Reproduction of part of the material below, pictures omitted: copy exactly, and only, the lines starting with the one with "Click the zoom.us app icon" and going on through the one with "Screen dimensions: 760x575".

### RECORDS

+ + + + +

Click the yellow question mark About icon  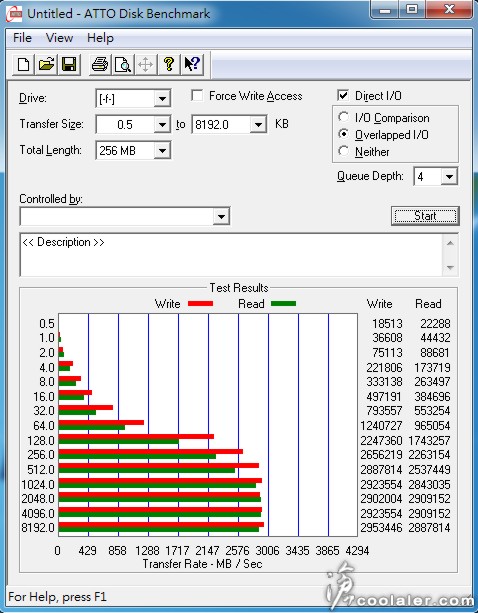pyautogui.click(x=169, y=64)
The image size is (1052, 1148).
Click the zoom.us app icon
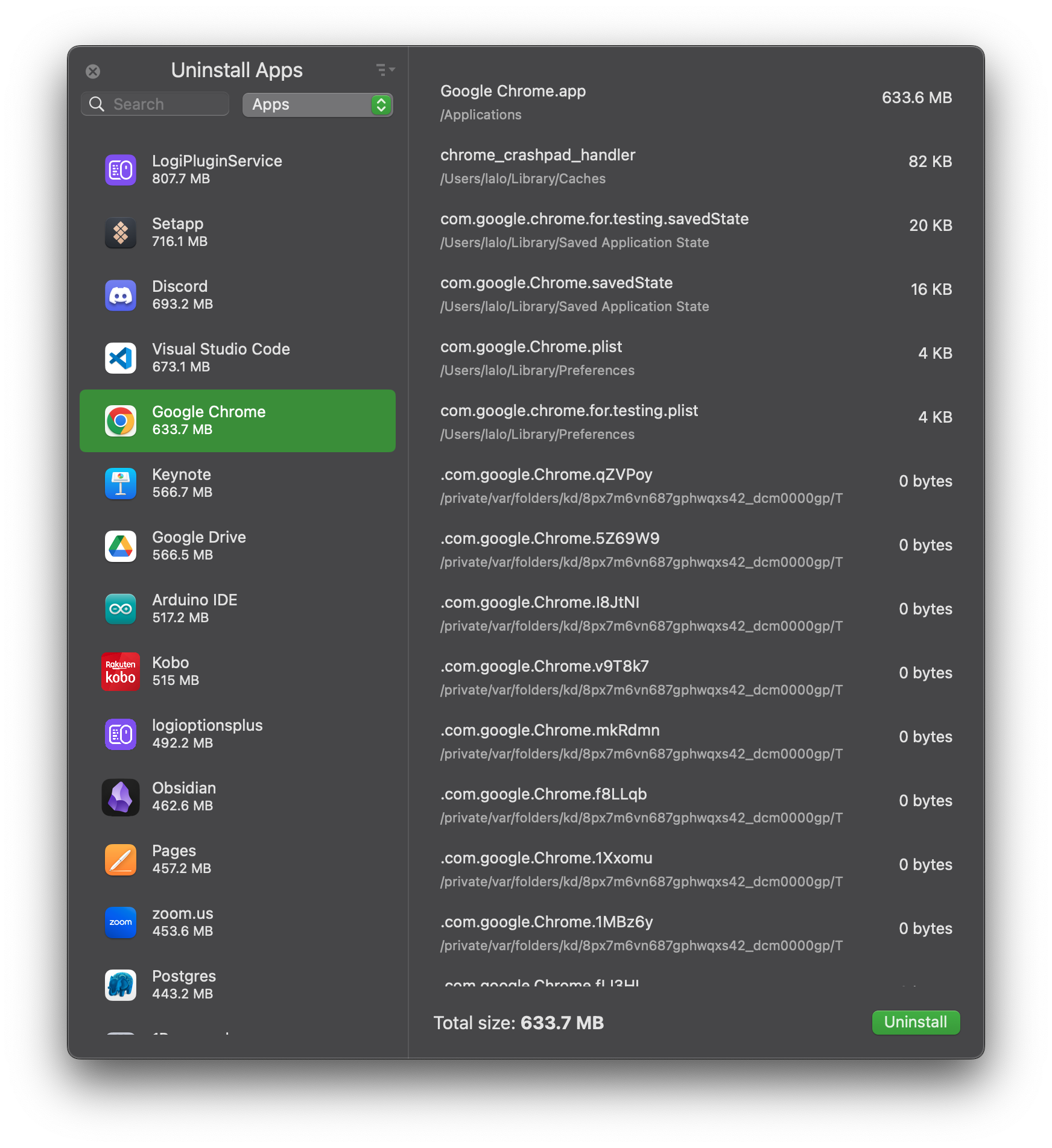(x=121, y=922)
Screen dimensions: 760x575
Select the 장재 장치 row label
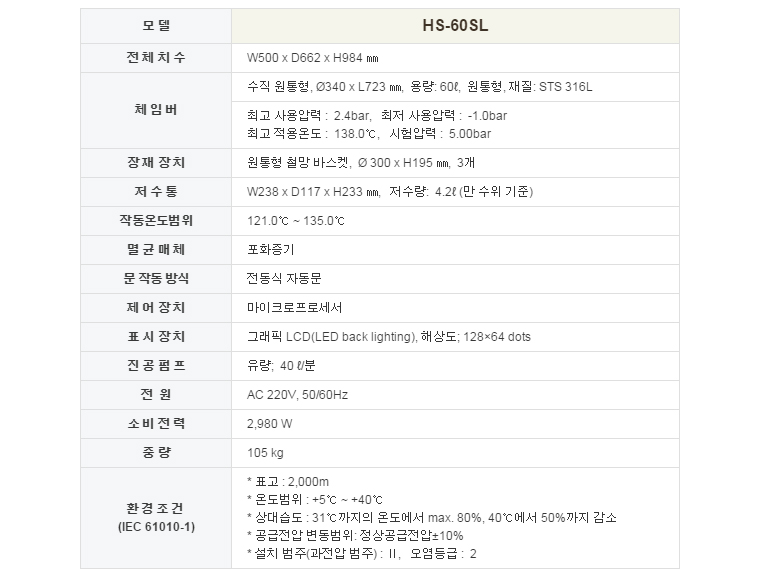(156, 162)
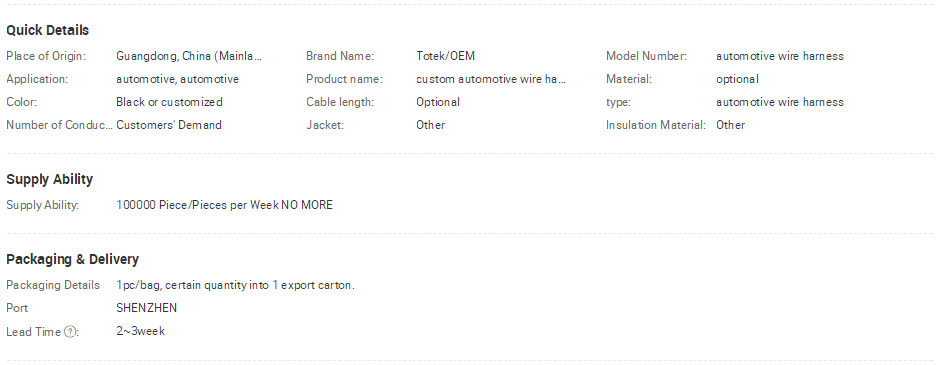
Task: Click the Black or customized color value
Action: pyautogui.click(x=169, y=102)
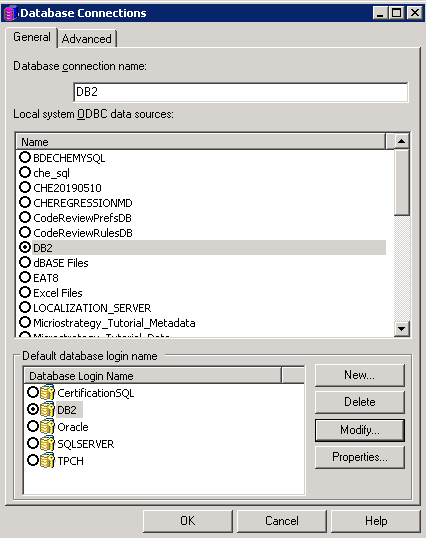Image resolution: width=426 pixels, height=538 pixels.
Task: Click the Database Login Name column header
Action: 153,376
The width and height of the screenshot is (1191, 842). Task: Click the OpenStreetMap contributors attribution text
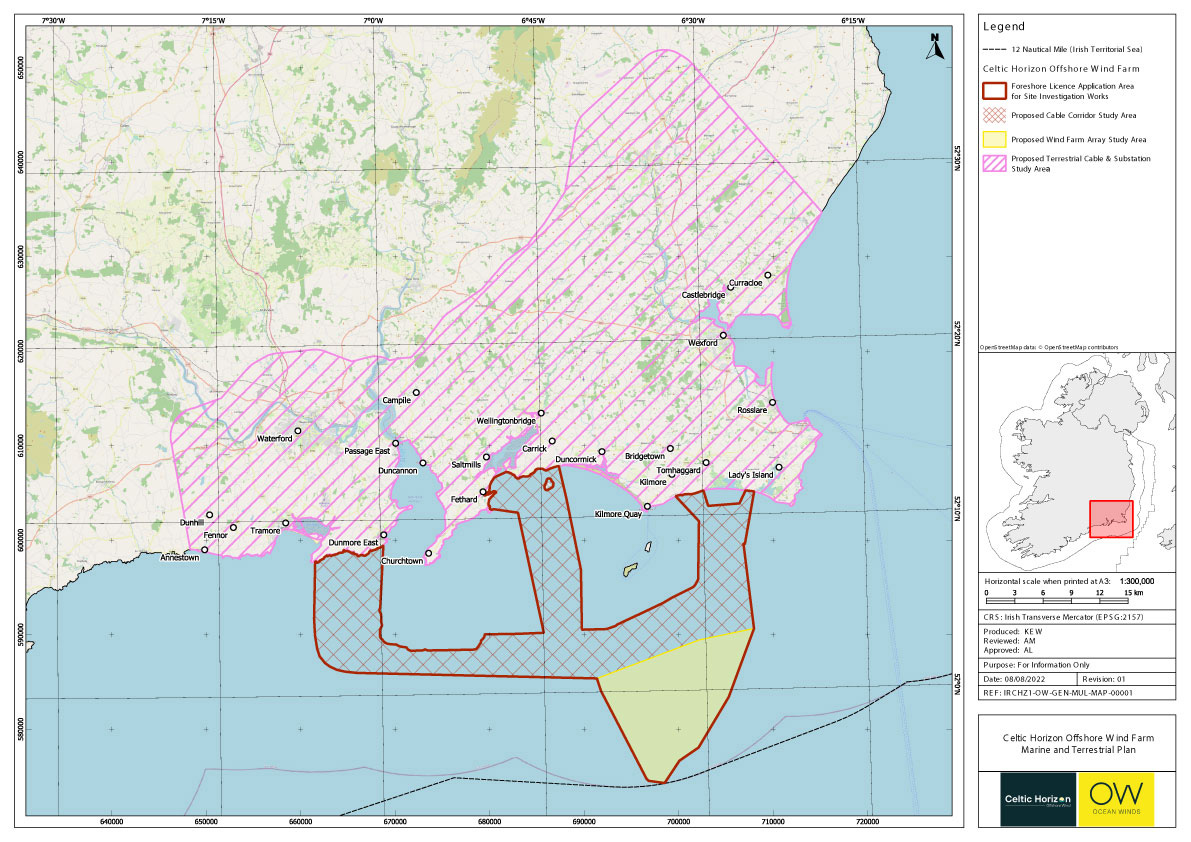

+ + + + +

### ANSWER BOX
Click the zoom.us app icon
(x=121, y=922)
Screen dimensions: 760x575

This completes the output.